Instructions for the task:
Here is a listing, set out below; repeat its lines from the one with "Instruction: Refresh the route table list" to the last, both included, and leave out the pictures.

Record extracts:
---
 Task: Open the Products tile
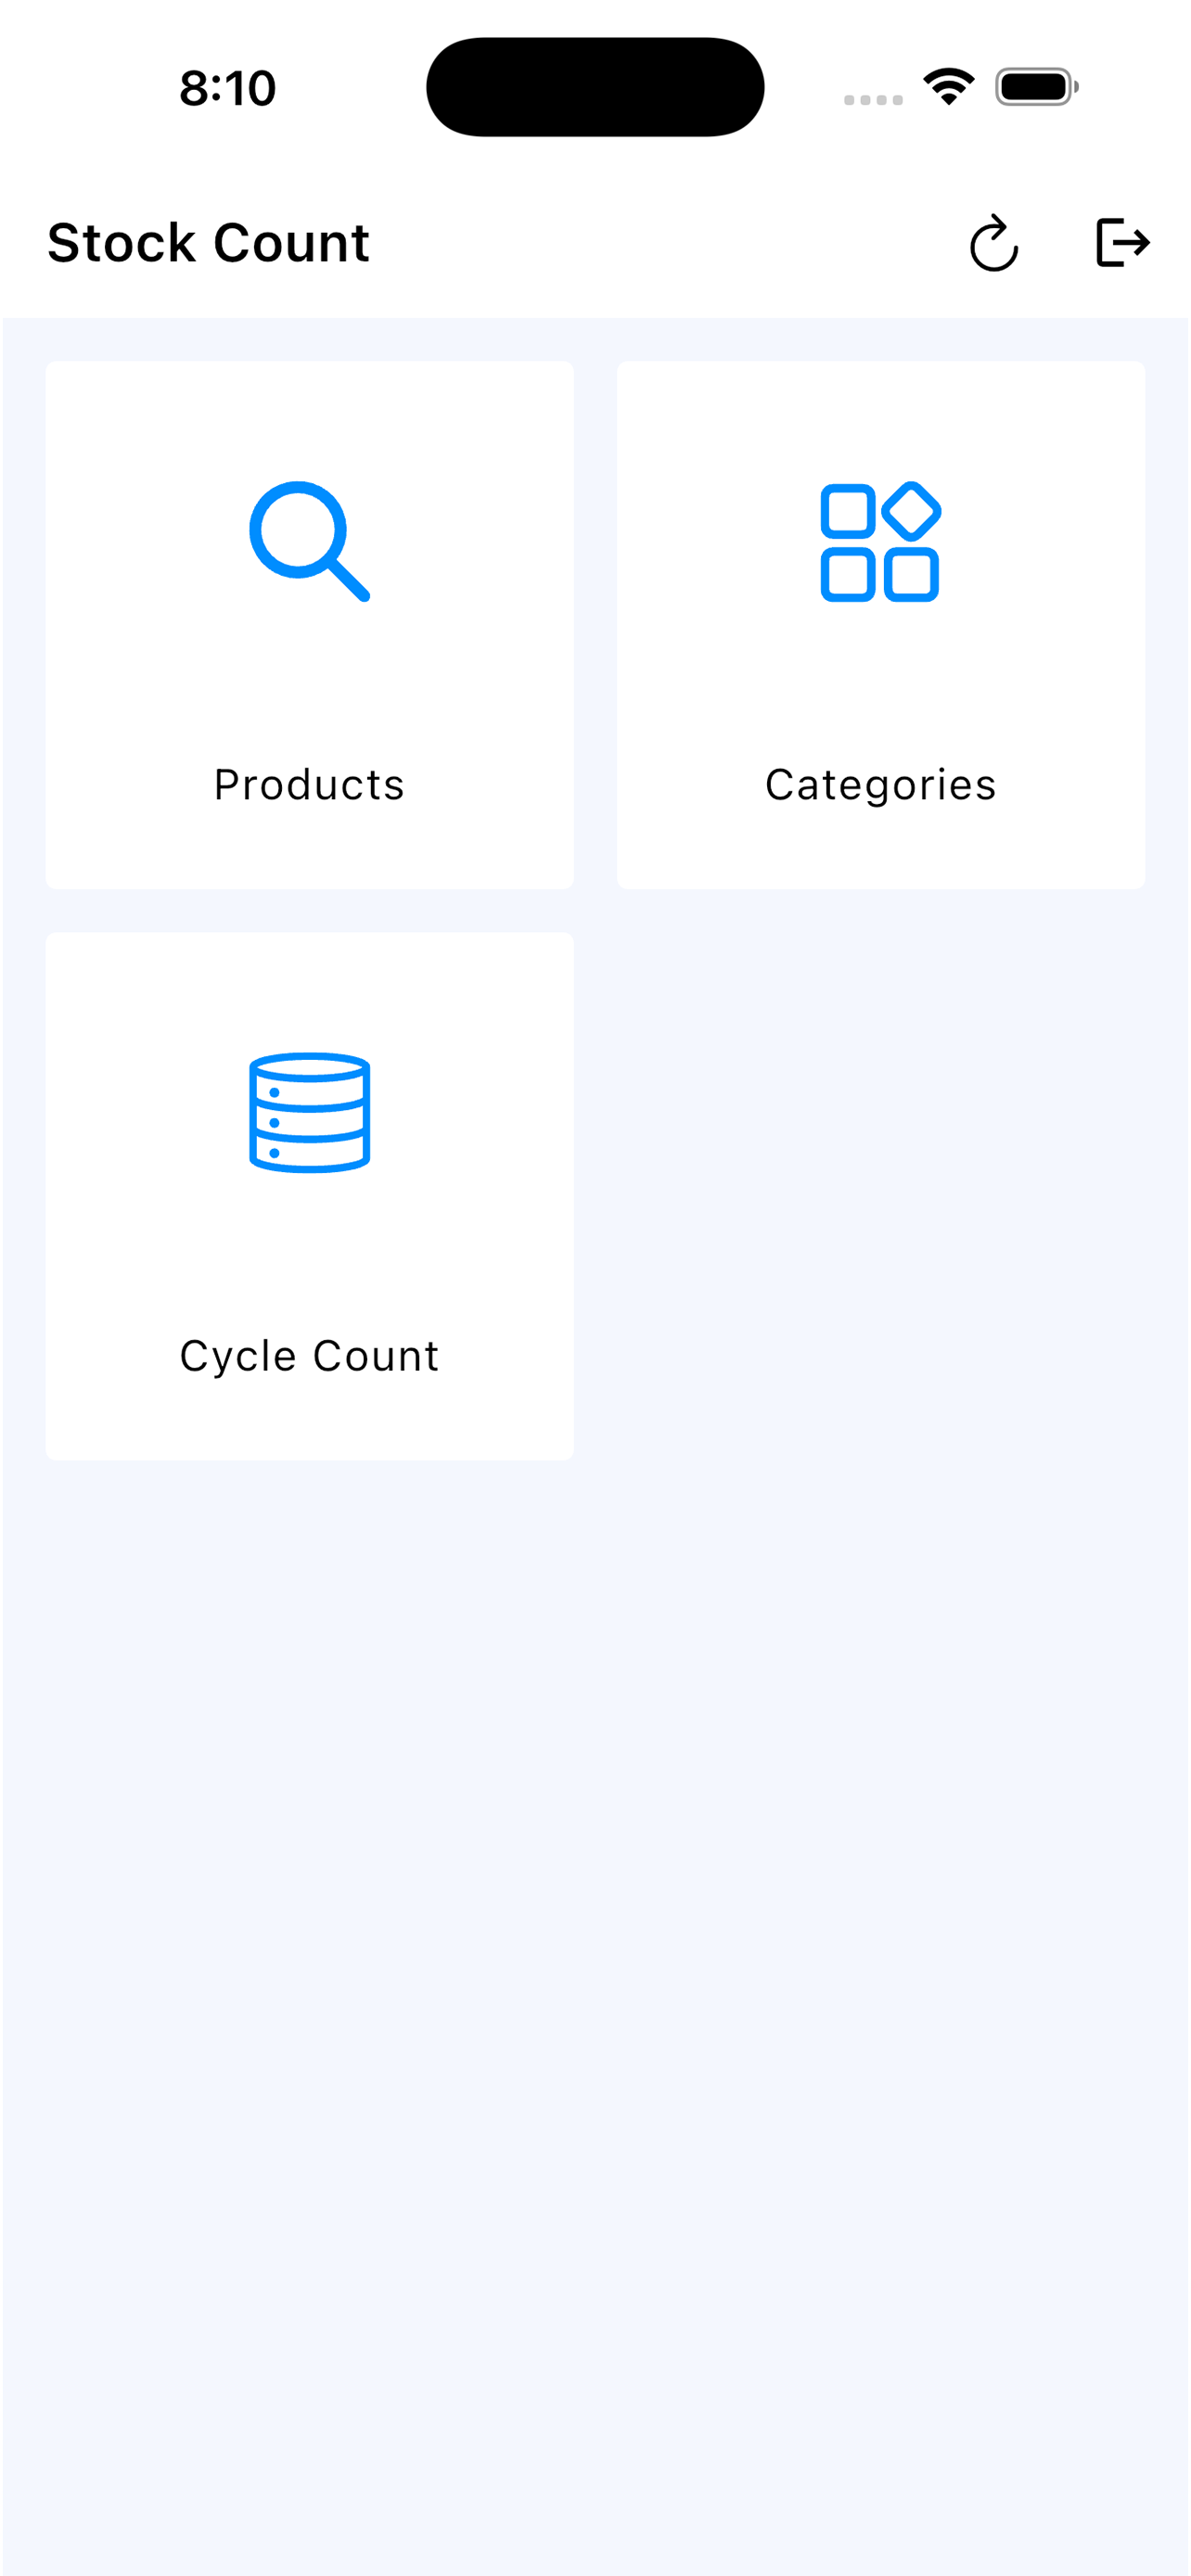309,625
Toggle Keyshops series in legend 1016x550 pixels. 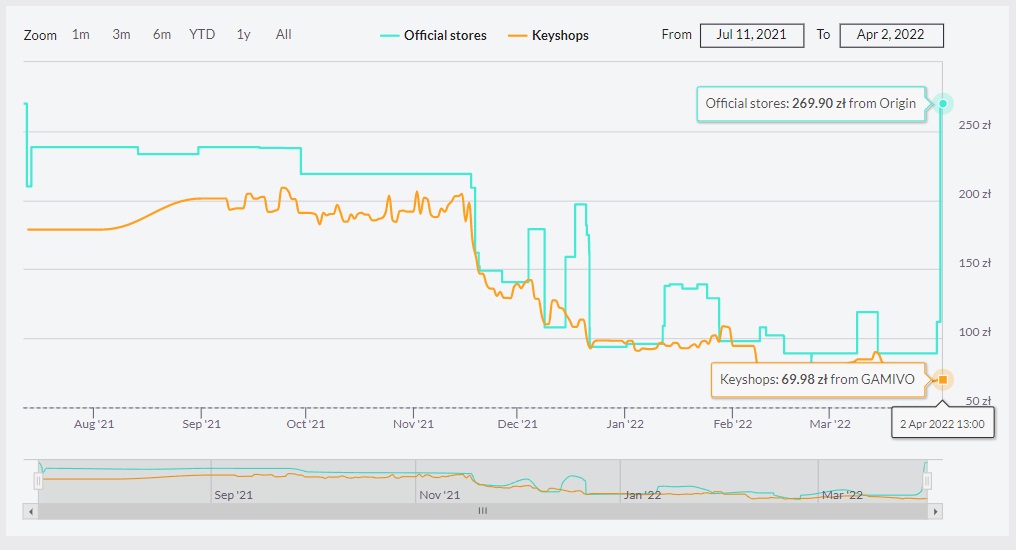549,35
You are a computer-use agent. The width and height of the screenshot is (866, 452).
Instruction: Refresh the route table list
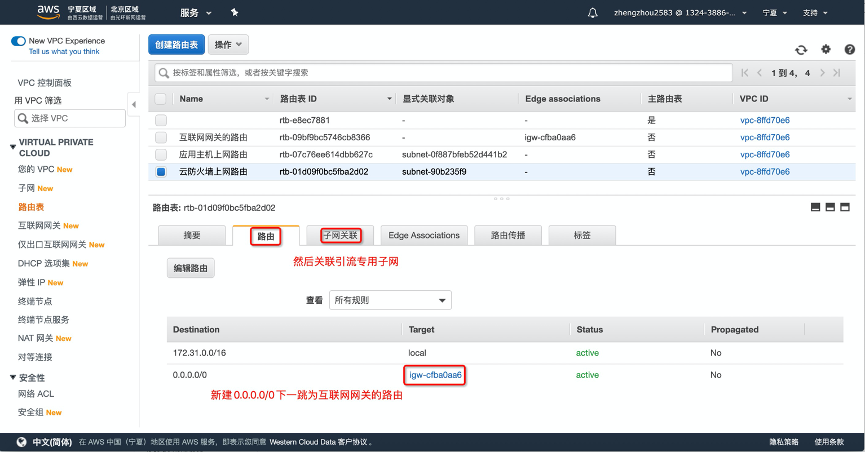pyautogui.click(x=800, y=49)
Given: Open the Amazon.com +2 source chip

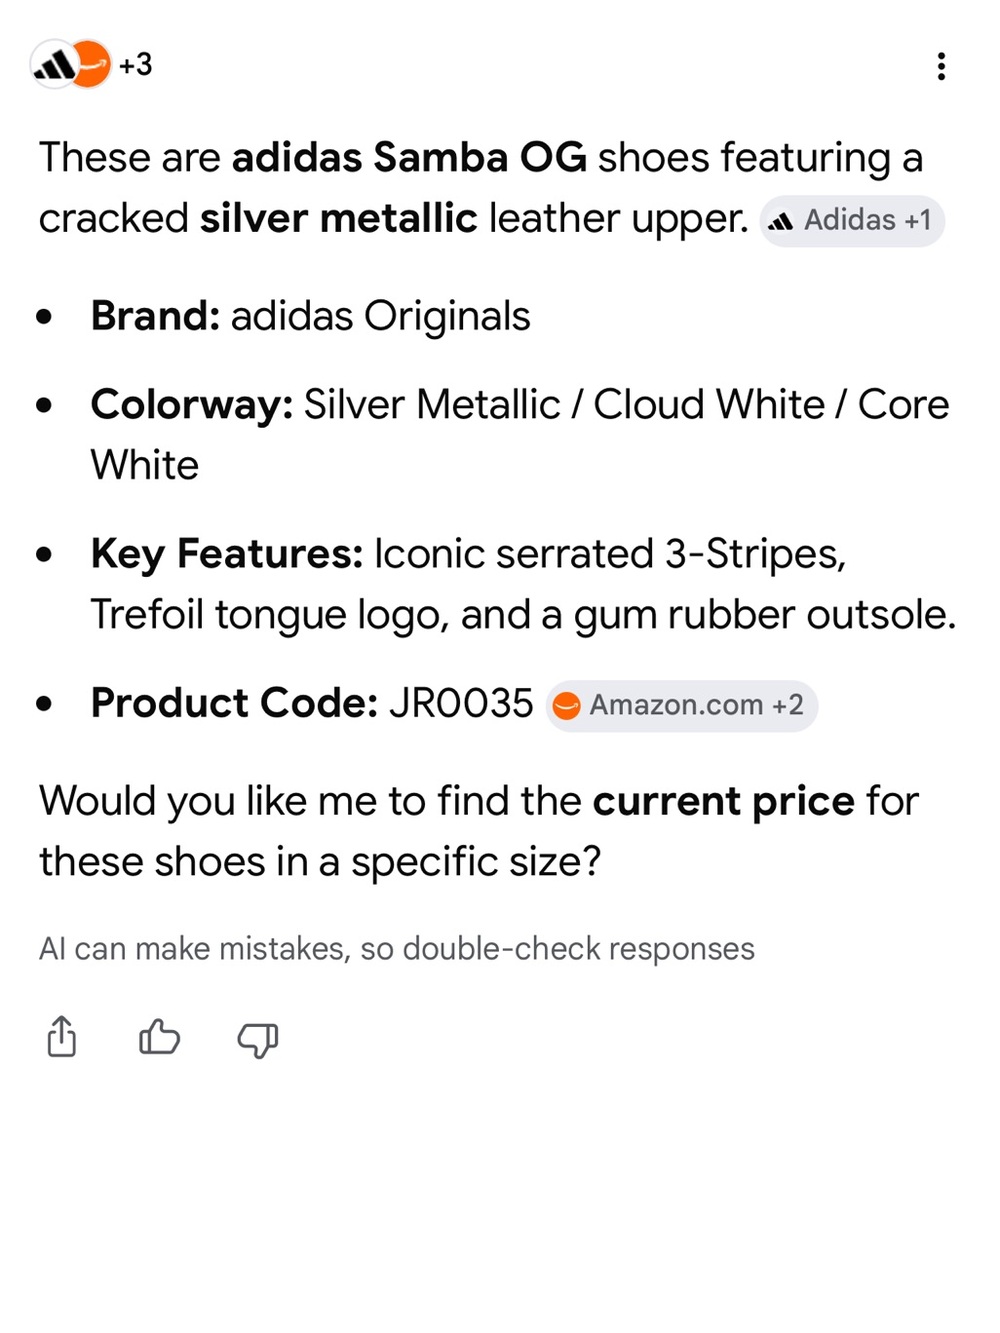Looking at the screenshot, I should (681, 706).
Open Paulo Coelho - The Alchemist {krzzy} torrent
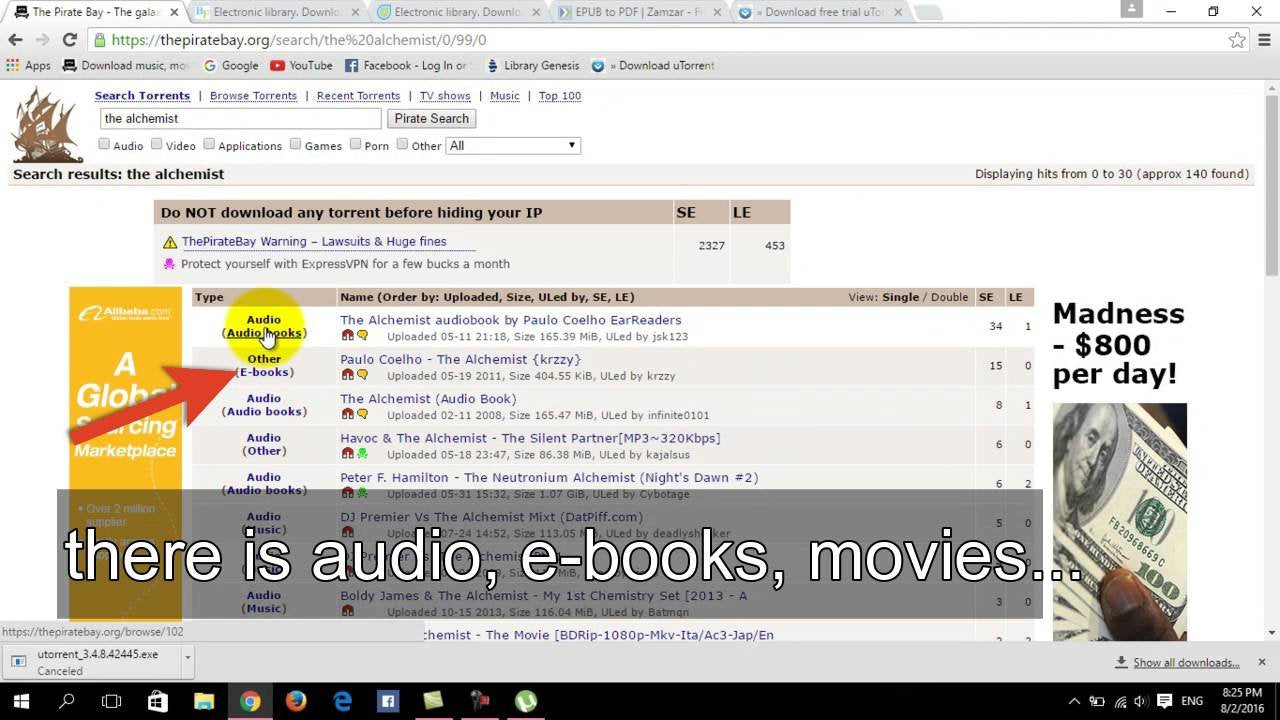The height and width of the screenshot is (720, 1280). click(x=460, y=359)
---
Answer box:
Instruction: Refresh the route table list
pyautogui.click(x=800, y=49)
Given: Open the Amazon.com +2 source chip

Looking at the screenshot, I should (681, 706).
Open Paulo Coelho - The Alchemist {krzzy} torrent
The height and width of the screenshot is (720, 1280). click(x=460, y=359)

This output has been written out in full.